Painel histórico é mutilado e expõe abandono da memória de Corumbá
Uma reforma em um prédio comercial da Rua Delamare trouxe à luz mais do que paredes vazias.
Revelou também o abandono de uma obra que há seis décadas conta, em cerâmica, parte da história econômica e cultural de Corumbá.
Criado em 1965 para a agência local do extinto Banco Financial, o painel ocupa uma das paredes do imóvel e reúne desenhos em relevo sobre as riquezas naturais e as atividades que ajudaram a construir a cidade.

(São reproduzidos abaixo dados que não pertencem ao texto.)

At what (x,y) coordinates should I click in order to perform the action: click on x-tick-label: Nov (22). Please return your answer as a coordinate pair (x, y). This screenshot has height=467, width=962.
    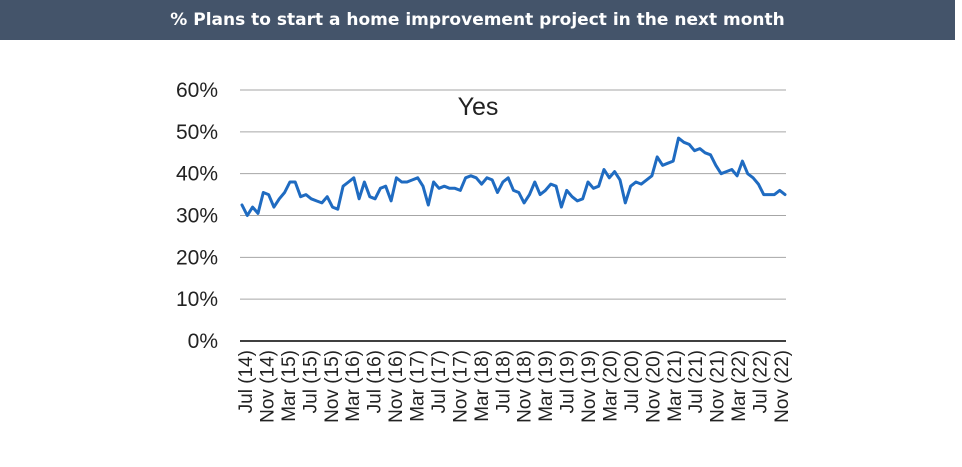
    Looking at the image, I should click on (782, 386).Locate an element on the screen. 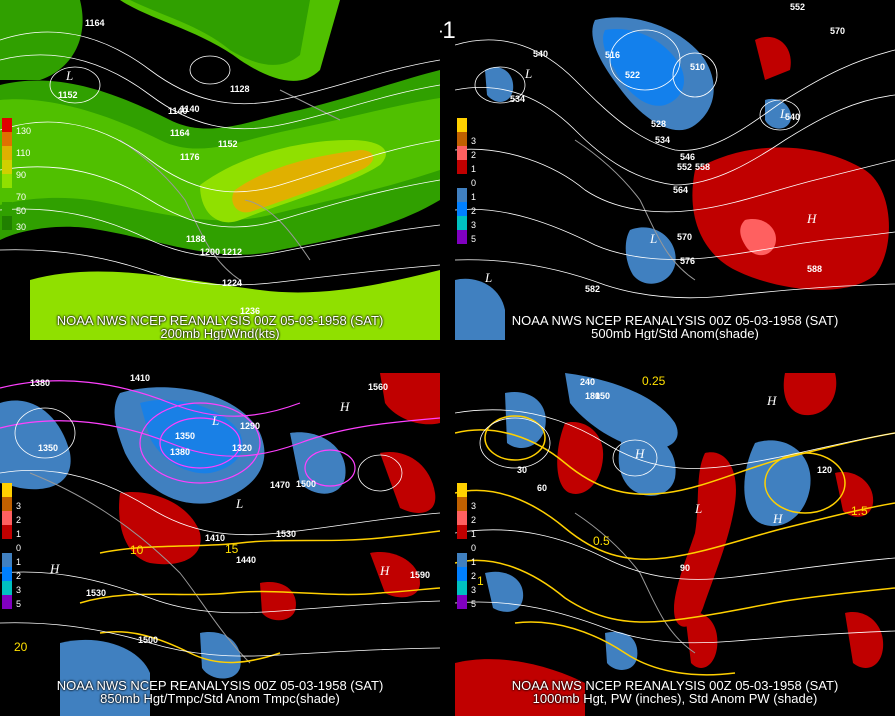 This screenshot has width=895, height=716. contour-label: 90 is located at coordinates (685, 568).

Pecuária, mineração, ferrovia, navegação, indústria, comércio, Pantanal e Rio Paraguai aparecem representados na obra.
Durante anos, porém, o painel permaneceu escondido atrás de móveis e eletrodomésticos expostos pela loja que passou a funcionar no endereço.
Sem conservação adequada, parte das peças de cerâmica se soltou.
A área danificada, que retratava peões, uma boiada e a paisagem pantaneira, acabou coberta com massa corrida, descaracterizando o conjunto artístico.
A retirada dos produtos para a reforma do imóvel voltou a expor a obra — e também a dimensão do dano.
“Um absurdo!”, reagiu o empresário Alfredo Zanlutti Junior, ex-acionista do Banco Financial e atual presidente da Faems (Federação das Associações Empresariais de Mato Grosso do Sul).
Ele cobrou providências do Iphan (Instituto do Patrimônio Histórico e Artístico Nacional) e da Prefeitura de Corumbá.
“Isso só acontece em Corumbá, é uma vergonha”, afirmou.
Obra montada peça por peça Segundo Zanlutti, o painel foi encomendado pelo banco e instalado por uma empresa de São Paulo.
Cada peça foi colocada separadamente para formar a composição que retrata elementos marcantes da identidade corumbaense.
“Foi montada peça por peça, tornando-se uma obra maravilhosa, de grande expressividade do que temos de mais rico na região”, recordou.